Ela também gosta de pessoas mais velhas que passam por lá, como a aposentada Talge Galante. Ela, baixa e corcunda com a idade, com seus cabelos pintados e presos, sempre dá espiada na cachorrinha quando passa na rodoviária. “Meu deus, como ela é bem tratada!”, diz Talge. Ela, observando a entrada da casa de Nina enquanto a cachorra dá um profundo cochilo em uma tarde chuvosa de domingo, não consegue conter a surpresa toda vez que a vê. “Todo mundo adora a Nina”, arqueja. 

Apesar disso, a idade avançada diminuiu o ritmo de Nina - estima-se que ela tenha entre 10 e 12 anos. Hoje, após as poucas brincadeiras que faz durante o dia, ela deita em tudo quanto é canto da rodoviária. Mas há um cantinho preferido - depois de sua casa, é claro: logo abaixo de uma placa com informações, ao lado do guarda-volumes. Lá, ela interage bastante com Edna Loureiro, responsável por esse setor da rodoviária. 


Foto: Renato Crozatti

Ela, funcionária veterana da rodoviária, viu Nina chegar aos poucos, se estabelecer e virar a figura mais conhecida do lugar. “Tem gente que vem aqui só para tirar foto com ela, como a minha irmã de Londrina”, relembra. Apesar disso, Edna sabe do temperamento forte da cachorra. Ela sempre traz sua poodle branca, já idosa, cega de um olho e quase completamente surda, para o trabalho. Nina, porém, não gosta muito de visitantes caninos, pois a funcionária precisa deixar sua cachorra presa em uma sala. “Elas não se dão”, diz Edna.

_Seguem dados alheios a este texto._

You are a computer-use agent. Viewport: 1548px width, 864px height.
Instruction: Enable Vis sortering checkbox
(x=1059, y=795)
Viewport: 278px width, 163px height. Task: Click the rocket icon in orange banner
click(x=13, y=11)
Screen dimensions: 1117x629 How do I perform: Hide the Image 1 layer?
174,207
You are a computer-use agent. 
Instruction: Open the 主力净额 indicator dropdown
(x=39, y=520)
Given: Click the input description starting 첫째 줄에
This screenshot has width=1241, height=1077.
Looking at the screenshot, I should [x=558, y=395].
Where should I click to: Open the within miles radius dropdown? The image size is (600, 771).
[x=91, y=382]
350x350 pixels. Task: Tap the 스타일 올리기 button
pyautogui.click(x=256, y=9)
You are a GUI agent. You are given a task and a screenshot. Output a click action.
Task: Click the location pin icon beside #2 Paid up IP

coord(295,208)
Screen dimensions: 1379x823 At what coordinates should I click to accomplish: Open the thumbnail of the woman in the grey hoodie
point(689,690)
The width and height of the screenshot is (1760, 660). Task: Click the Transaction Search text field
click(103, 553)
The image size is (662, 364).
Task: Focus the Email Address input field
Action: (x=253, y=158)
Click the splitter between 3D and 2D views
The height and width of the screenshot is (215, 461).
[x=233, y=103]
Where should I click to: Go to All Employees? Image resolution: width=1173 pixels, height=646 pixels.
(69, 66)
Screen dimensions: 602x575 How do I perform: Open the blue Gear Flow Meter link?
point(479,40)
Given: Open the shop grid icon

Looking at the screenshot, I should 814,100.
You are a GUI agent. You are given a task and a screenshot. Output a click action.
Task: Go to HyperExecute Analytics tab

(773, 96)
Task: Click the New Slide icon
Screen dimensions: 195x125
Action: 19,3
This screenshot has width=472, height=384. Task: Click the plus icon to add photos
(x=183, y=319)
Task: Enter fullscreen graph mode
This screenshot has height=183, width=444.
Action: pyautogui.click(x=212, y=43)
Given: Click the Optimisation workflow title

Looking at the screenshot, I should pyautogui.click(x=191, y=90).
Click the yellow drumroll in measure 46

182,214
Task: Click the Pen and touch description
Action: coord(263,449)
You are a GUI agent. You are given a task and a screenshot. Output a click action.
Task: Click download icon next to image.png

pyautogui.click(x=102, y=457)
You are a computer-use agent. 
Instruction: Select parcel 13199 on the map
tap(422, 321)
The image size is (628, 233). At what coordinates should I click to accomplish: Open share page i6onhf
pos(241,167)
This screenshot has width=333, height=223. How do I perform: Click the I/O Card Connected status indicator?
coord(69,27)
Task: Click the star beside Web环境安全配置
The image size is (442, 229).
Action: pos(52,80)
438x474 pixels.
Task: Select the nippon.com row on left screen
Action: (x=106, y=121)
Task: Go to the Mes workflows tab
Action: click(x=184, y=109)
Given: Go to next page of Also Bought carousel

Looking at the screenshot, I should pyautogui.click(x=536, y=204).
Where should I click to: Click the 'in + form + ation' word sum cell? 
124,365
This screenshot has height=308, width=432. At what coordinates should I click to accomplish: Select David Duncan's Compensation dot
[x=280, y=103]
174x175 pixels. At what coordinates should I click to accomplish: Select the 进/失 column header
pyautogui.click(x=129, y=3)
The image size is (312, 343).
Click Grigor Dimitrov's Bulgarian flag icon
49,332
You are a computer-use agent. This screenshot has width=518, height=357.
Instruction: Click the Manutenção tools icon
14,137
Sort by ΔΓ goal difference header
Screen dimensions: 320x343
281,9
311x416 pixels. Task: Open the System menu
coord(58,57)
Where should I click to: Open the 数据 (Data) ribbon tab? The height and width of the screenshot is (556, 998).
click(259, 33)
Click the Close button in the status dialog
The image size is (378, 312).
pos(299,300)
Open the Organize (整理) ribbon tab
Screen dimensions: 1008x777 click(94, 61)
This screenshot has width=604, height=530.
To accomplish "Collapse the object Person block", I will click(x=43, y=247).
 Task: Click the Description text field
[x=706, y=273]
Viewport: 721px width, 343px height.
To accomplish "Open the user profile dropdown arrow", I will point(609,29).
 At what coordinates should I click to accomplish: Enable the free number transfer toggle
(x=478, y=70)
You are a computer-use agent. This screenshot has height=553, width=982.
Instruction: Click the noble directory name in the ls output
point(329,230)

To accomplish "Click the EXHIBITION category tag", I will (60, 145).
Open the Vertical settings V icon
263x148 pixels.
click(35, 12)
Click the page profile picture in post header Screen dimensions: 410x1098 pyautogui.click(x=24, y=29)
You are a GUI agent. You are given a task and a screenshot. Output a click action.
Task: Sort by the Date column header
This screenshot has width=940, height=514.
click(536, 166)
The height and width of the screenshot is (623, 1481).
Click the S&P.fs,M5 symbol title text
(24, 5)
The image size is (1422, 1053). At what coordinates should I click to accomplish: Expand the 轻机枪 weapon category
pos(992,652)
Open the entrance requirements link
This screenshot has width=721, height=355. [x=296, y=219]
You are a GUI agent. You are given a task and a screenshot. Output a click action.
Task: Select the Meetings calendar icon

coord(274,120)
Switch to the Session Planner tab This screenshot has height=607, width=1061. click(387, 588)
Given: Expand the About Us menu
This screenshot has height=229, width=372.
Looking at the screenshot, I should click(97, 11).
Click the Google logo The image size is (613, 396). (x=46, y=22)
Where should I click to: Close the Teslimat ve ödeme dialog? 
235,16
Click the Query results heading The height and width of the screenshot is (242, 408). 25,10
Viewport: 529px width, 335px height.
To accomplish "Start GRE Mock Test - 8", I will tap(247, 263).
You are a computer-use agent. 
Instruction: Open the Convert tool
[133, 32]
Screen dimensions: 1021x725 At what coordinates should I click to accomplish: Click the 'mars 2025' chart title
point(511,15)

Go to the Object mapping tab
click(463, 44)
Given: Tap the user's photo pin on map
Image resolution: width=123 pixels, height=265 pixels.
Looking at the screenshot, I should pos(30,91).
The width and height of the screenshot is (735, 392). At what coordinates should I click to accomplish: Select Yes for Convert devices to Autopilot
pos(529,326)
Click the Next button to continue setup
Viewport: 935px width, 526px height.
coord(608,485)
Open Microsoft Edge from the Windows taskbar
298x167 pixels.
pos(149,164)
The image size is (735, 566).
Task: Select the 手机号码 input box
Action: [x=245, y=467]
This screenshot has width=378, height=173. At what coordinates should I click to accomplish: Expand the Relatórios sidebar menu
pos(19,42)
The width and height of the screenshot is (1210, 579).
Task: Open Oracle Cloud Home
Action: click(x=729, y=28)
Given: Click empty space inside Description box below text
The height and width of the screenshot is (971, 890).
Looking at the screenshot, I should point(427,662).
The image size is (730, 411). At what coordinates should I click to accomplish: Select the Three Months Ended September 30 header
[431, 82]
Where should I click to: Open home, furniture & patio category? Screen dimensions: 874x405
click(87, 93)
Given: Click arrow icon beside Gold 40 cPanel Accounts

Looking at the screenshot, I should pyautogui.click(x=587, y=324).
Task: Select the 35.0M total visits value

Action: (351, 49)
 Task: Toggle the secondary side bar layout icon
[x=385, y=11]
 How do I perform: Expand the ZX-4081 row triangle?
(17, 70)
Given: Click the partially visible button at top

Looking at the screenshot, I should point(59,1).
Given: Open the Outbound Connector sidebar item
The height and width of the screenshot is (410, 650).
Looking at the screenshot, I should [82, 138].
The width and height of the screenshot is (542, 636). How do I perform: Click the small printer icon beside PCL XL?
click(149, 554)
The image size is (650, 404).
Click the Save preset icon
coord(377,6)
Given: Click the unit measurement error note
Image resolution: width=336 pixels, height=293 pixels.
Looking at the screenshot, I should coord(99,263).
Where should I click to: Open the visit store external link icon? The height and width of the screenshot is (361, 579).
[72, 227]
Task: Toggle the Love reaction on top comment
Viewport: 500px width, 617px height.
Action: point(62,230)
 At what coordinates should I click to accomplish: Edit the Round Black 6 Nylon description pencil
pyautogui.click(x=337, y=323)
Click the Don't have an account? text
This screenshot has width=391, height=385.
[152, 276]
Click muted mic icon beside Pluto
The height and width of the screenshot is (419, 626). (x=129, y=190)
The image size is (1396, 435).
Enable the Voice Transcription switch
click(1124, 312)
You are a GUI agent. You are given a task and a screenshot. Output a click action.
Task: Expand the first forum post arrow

Esse temperamento forte de Nina, aliás, fez com que nem todos os funcionários vejam a cachorra com bons olhos assim. Ivo dos Santos, fiscal de plataformas de uma das companhias rodoviárias do local, pensa que talvez a fama instantânea da “vira-latas” tenha contribuído para que a cachorra ficasse um pouco ranzinza demais. “Ela é bem antipática. Algumas pessoas brincam com ela, mas não são todas. Ou ela não dá bola ou fica irritada e até mesmo rosna”, conta ele. 

Mas não é só da antipatia da cachorra que ele lembra.”Ela já fez amizades com muita gente, desde crianças até os andarilhos e moradores de rua que vivem passando na rodoviária. Até o pessoal do posto aqui do lado conhece ela! ”, diz Ivo, e reflete: “a vinda dela para a rodoviária foi bom pra Nina e para as pessoas que passam ou trabalham aqui. Quem não gosta de um cachorro, não é?”. 


*Por Renato Crozatti


Comentários

  1. Sou Maria Helena Biff, do instituto olhar suficiente,e conhecida como a mãe da bina, este dizeres de que a Nina e.primwira animal.adotadonpelo município e mentira,ela ficou na rodoviária porque foi uma decisão judicial, aonde ela.se.tornou animal comuntaria oficialmente.Ao contrário a Nina .nem tudo ou foram flores com o município a..esta pessoa não me procurou para está reportagem, mais obrigada por lembrar da Nossa eterna Nina.